IRF4/MUM1 expression is associated with poor survival outcomes in patients with peripheral T-cell lymphoma

Mi Hwa Heo^1,3, Ha Young Park², Young Hyeh Ko², Won Seog Kim¹, Seok Jin Kim¹

1. Division of Hematology-Oncology, Department of Medicine, Samsung Medical Center, Sungkyunkwan University School of Medicine, Seoul, Korea;
2. Department of Pathology, Samsung Medical Center, Sungkyunkwan University School of Medicine, Seoul, Korea.
3. Department of Internal Medicine, Keimyung University Dongsan Medical Center, Daegu, Korea.

✉ Corresponding author: Seok Jin Kim, MD, PhD, Division of Hematology-Oncology, Department of Medicine, Samsung Medical Center, Sungkyunkwan University School of Medicine, 81 Irwon-ro, Gangnam-gu, Seoul 06351, Korea Tel: +82-2-3410-1766 Fax: +82-2-3410-1754 E-mail: kstwohedu More

Abstract

Background: Interferon regulatory factor 4 (IRF4)/multiple myeloma oncogene-1 (MUM1) is a member of the interferon regulatory factor family of transcriptional factors. Although IRF4/MUM1 expression is associated with aggressiveness of B-cell lymphoma and multiple myeloma, the prognostic value of IRF4/MUM1 expression in peripheral T-cell lymphoma (PTCL) is unclear.

Methods: We analyzed a tissue array from 69 patients diagnosed with PTCL. The expression levels of IRF4/MUM1 and associated proteins such as MYC and Ikaros were analyzed by immunohistochemistry. Samples were classified by IRF4/MUM1 expression into a negative group (less than 5% of all tumor cells staining positive) or a positive group (≥ 5% of all tumor cells staining positive).

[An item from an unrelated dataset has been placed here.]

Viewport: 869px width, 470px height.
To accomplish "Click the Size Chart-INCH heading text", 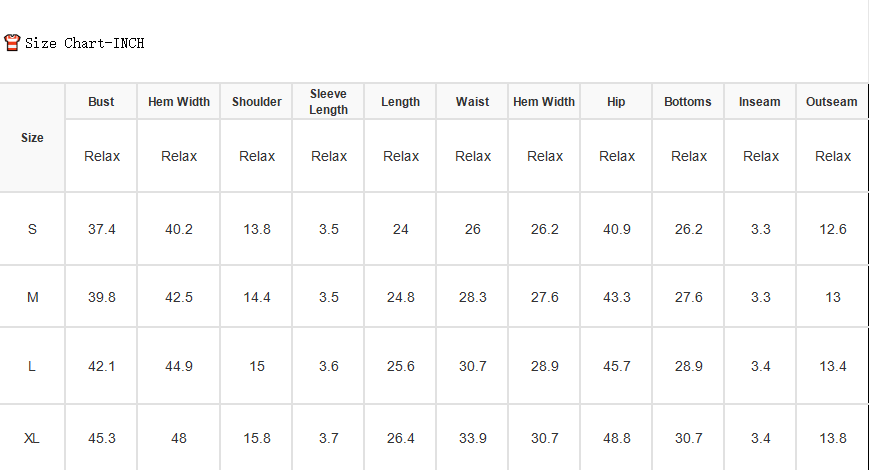I will (x=84, y=43).
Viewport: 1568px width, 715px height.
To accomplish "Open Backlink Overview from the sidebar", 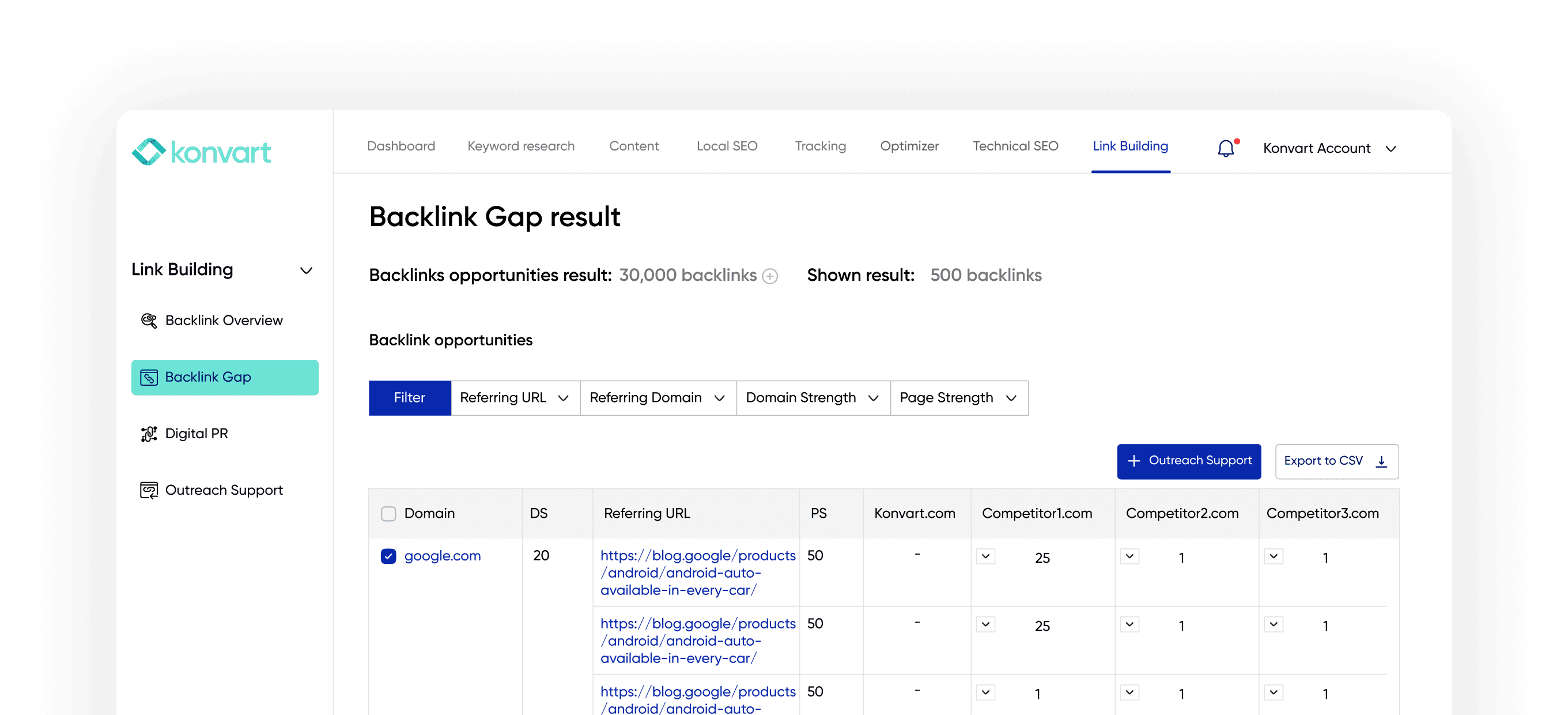I will click(224, 320).
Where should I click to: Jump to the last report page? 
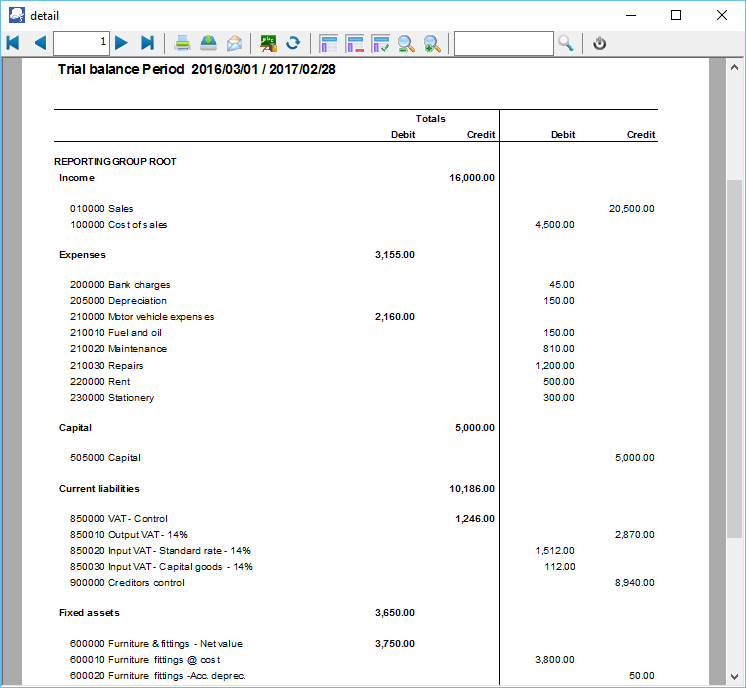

Results: IRF4/MUM1 expression was observed in 33% of all patients (23/69), most frequently in patients with anaplastic large cell lymphoma (ALCL, 78%, 7/9). Patients with PTCL, not otherwise specified (PTCL-NOS) and angioimmunoblastic T-cell lymphoma (AITL) showed expression rates of 33% (9/28) and 50% (4/8), respectively, whereas only 3 patients with extranodal NK/T-cell lymphoma (12%, 3/24) showed positive staining. The percentage of IRF4-positive tumor cells was significantly associated with the percentage of MYC-positive tumor cells (R: 0.410, P=0.013). Comparison of survival outcomes revealed that the IRF4/MUM1-positive group exhibited worse survival than the IRF4/MUM1-negative group; moreover, IRF4/MUM1-positive patients with a high level of MYC expression had the worst survival of all patients with nodal PTCL (PTCL-NOS, AITL, and ALCL; n=45) (P < 0.05).

Conclusions: IRF4/MUM1 expression was associated with poor survival outcomes in PTCL, implying that this gene is a potential therapeutic target.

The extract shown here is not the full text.